Quel est ce navire ?
Le Polar Explorer. Son nom est peint sur l'étrave et imprimé sur les certificats, même si le texte de réservation ne le précise pas.
Combien de ponts les passagers peuvent-ils visiter ?
Les sept, avec une application d'audioguide disponible en seize langues.
Peut-on accéder à la passerelle ?
Oui, et c'est une véritable passerelle de navigation avec un quart en service, ce qui est tout l'intérêt.
Qu'est-ce que le cinéma ?
Une petite salle de cinéma à bord qui projette un film de onze minutes sur les brise-glaces.

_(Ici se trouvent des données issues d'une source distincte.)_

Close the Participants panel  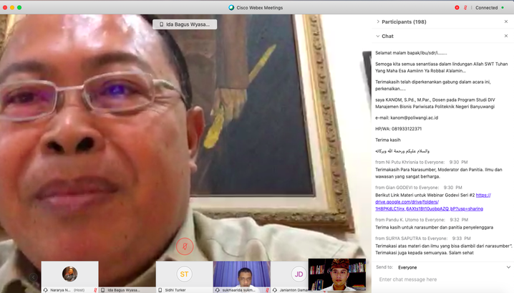pyautogui.click(x=505, y=22)

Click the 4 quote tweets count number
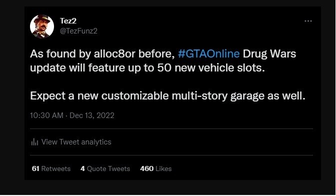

Comment un brise-glace brise-t-il la glace ?
Il monte sur la couche de glace et laisse son propre poids la faire plier jusqu'à ce qu'elle cède, puis il repousse les morceaux sur les côtés. Il ne la coupe pas.
Pourquoi recule-t-il parfois ?
Reculer puis repartir de l'avant est une technique de travail normale dans une glace plus épaisse, et non le signe d'un problème.
Y a-t-il de quoi manger à bord ?
Les boissons chaudes sont incluses. Le déjeuner, les en-cas et les autres boissons s'achètent à la cafétéria.
Est-ce bruyant ?
C'est un gémissement rythmé à travers la coque plutôt qu'un fracas, avec du silence entre chaque cycle.